---- Supplied information

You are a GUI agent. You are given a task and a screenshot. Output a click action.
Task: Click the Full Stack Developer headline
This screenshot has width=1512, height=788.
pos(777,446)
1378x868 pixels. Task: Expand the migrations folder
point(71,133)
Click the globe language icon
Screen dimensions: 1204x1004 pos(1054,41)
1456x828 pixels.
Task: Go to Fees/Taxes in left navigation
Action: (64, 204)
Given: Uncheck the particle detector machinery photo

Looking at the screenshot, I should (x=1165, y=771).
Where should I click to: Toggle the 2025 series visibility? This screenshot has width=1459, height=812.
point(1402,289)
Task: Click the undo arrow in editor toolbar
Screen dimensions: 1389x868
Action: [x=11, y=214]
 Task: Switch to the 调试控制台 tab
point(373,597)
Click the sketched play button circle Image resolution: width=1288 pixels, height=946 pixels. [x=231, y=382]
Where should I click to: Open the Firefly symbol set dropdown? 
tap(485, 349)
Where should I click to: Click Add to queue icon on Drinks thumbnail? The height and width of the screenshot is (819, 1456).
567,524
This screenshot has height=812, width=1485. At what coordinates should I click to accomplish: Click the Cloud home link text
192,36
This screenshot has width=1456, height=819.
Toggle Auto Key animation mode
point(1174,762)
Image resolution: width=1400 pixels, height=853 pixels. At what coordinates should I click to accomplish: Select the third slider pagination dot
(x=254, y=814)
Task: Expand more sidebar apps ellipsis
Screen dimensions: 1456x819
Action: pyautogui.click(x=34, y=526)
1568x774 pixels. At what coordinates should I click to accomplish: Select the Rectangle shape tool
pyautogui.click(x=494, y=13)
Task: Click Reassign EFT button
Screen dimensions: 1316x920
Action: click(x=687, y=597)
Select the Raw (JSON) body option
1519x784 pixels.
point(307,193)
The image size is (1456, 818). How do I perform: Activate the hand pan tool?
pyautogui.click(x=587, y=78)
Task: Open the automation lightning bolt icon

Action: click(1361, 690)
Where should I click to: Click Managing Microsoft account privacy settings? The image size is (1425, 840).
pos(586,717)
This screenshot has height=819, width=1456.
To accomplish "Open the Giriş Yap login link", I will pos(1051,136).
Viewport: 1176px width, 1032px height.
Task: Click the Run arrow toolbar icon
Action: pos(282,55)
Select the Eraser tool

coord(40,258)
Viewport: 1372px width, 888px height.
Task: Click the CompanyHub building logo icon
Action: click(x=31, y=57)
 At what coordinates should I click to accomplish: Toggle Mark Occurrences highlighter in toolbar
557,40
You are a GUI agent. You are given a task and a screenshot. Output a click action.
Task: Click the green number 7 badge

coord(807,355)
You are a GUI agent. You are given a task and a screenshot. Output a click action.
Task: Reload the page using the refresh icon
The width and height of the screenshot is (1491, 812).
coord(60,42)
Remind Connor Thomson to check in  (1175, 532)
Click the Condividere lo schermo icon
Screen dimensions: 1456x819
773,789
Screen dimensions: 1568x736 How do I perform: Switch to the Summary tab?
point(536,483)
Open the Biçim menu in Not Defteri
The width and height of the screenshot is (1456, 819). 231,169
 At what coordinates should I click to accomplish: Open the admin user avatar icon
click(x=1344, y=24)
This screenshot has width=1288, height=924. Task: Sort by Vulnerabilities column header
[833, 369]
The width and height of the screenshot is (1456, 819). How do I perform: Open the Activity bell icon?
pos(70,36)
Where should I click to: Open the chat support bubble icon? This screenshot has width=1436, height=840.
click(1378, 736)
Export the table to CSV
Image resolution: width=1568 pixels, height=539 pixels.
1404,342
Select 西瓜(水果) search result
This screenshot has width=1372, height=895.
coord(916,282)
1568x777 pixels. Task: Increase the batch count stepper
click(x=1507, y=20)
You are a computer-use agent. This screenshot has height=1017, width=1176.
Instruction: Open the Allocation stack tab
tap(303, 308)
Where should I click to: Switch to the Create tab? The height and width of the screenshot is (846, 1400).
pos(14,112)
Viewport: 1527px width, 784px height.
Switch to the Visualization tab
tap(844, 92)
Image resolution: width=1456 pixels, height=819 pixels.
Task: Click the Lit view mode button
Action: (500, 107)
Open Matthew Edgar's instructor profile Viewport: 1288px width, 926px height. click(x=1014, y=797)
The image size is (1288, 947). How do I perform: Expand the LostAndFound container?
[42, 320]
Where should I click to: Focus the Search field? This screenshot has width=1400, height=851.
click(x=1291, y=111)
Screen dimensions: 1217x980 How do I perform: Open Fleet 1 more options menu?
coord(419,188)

--------

**Task to complete**
Print each entry above word for word, leaving none out.

**Reply**
You are a GUI agent. You are given a task and a screenshot. Output a click action.
Task: Click the Full Stack Developer headline
This screenshot has width=1512, height=788.
pos(777,446)
1378x868 pixels. Task: Expand the migrations folder
point(71,133)
Click the globe language icon
Screen dimensions: 1204x1004 pos(1054,41)
1456x828 pixels.
Task: Go to Fees/Taxes in left navigation
Action: (64, 204)
Given: Uncheck the particle detector machinery photo

Looking at the screenshot, I should (x=1165, y=771).
Where should I click to: Toggle the 2025 series visibility? This screenshot has width=1459, height=812.
point(1402,289)
Task: Click the undo arrow in editor toolbar
Screen dimensions: 1389x868
Action: [x=11, y=214]
 Task: Switch to the 调试控制台 tab
point(373,597)
Click the sketched play button circle Image resolution: width=1288 pixels, height=946 pixels. [x=231, y=382]
Where should I click to: Open the Firefly symbol set dropdown? 
tap(485, 349)
Where should I click to: Click Add to queue icon on Drinks thumbnail? The height and width of the screenshot is (819, 1456).
567,524
This screenshot has height=812, width=1485. At what coordinates should I click to accomplish: Click the Cloud home link text
192,36
This screenshot has width=1456, height=819.
Toggle Auto Key animation mode
point(1174,762)
Image resolution: width=1400 pixels, height=853 pixels. At what coordinates should I click to accomplish: Select the third slider pagination dot
(x=254, y=814)
Task: Expand more sidebar apps ellipsis
Screen dimensions: 1456x819
Action: pyautogui.click(x=34, y=526)
1568x774 pixels. At what coordinates should I click to accomplish: Select the Rectangle shape tool
pyautogui.click(x=494, y=13)
Task: Click Reassign EFT button
Screen dimensions: 1316x920
Action: click(x=687, y=597)
Select the Raw (JSON) body option
1519x784 pixels.
point(307,193)
The image size is (1456, 818). How do I perform: Activate the hand pan tool?
pyautogui.click(x=587, y=78)
Task: Open the automation lightning bolt icon

Action: click(1361, 690)
Where should I click to: Click Managing Microsoft account privacy settings? The image size is (1425, 840).
pos(586,717)
This screenshot has height=819, width=1456.
To accomplish "Open the Giriş Yap login link", I will pos(1051,136).
Viewport: 1176px width, 1032px height.
Task: Click the Run arrow toolbar icon
Action: pos(282,55)
Select the Eraser tool

coord(40,258)
Viewport: 1372px width, 888px height.
Task: Click the CompanyHub building logo icon
Action: click(x=31, y=57)
 At what coordinates should I click to accomplish: Toggle Mark Occurrences highlighter in toolbar
557,40
You are a GUI agent. You are given a task and a screenshot. Output a click action.
Task: Click the green number 7 badge

coord(807,355)
You are a GUI agent. You are given a task and a screenshot. Output a click action.
Task: Reload the page using the refresh icon
The width and height of the screenshot is (1491, 812).
coord(60,42)
Remind Connor Thomson to check in  (1175, 532)
Click the Condividere lo schermo icon
Screen dimensions: 1456x819
773,789
Screen dimensions: 1568x736 How do I perform: Switch to the Summary tab?
point(536,483)
Open the Biçim menu in Not Defteri
The width and height of the screenshot is (1456, 819). 231,169
 At what coordinates should I click to accomplish: Open the admin user avatar icon
click(x=1344, y=24)
This screenshot has width=1288, height=924. Task: Sort by Vulnerabilities column header
[833, 369]
The width and height of the screenshot is (1456, 819). How do I perform: Open the Activity bell icon?
pos(70,36)
Where should I click to: Open the chat support bubble icon? This screenshot has width=1436, height=840.
click(1378, 736)
Export the table to CSV
Image resolution: width=1568 pixels, height=539 pixels.
1404,342
Select 西瓜(水果) search result
This screenshot has width=1372, height=895.
coord(916,282)
1568x777 pixels. Task: Increase the batch count stepper
click(x=1507, y=20)
You are a computer-use agent. This screenshot has height=1017, width=1176.
Instruction: Open the Allocation stack tab
tap(303, 308)
Where should I click to: Switch to the Create tab? The height and width of the screenshot is (846, 1400).
pos(14,112)
Viewport: 1527px width, 784px height.
Switch to the Visualization tab
tap(844, 92)
Image resolution: width=1456 pixels, height=819 pixels.
Task: Click the Lit view mode button
Action: (500, 107)
Open Matthew Edgar's instructor profile Viewport: 1288px width, 926px height. click(x=1014, y=797)
The image size is (1288, 947). How do I perform: Expand the LostAndFound container?
[42, 320]
Where should I click to: Focus the Search field? This screenshot has width=1400, height=851.
click(x=1291, y=111)
Screen dimensions: 1217x980 How do I perform: Open Fleet 1 more options menu?
coord(419,188)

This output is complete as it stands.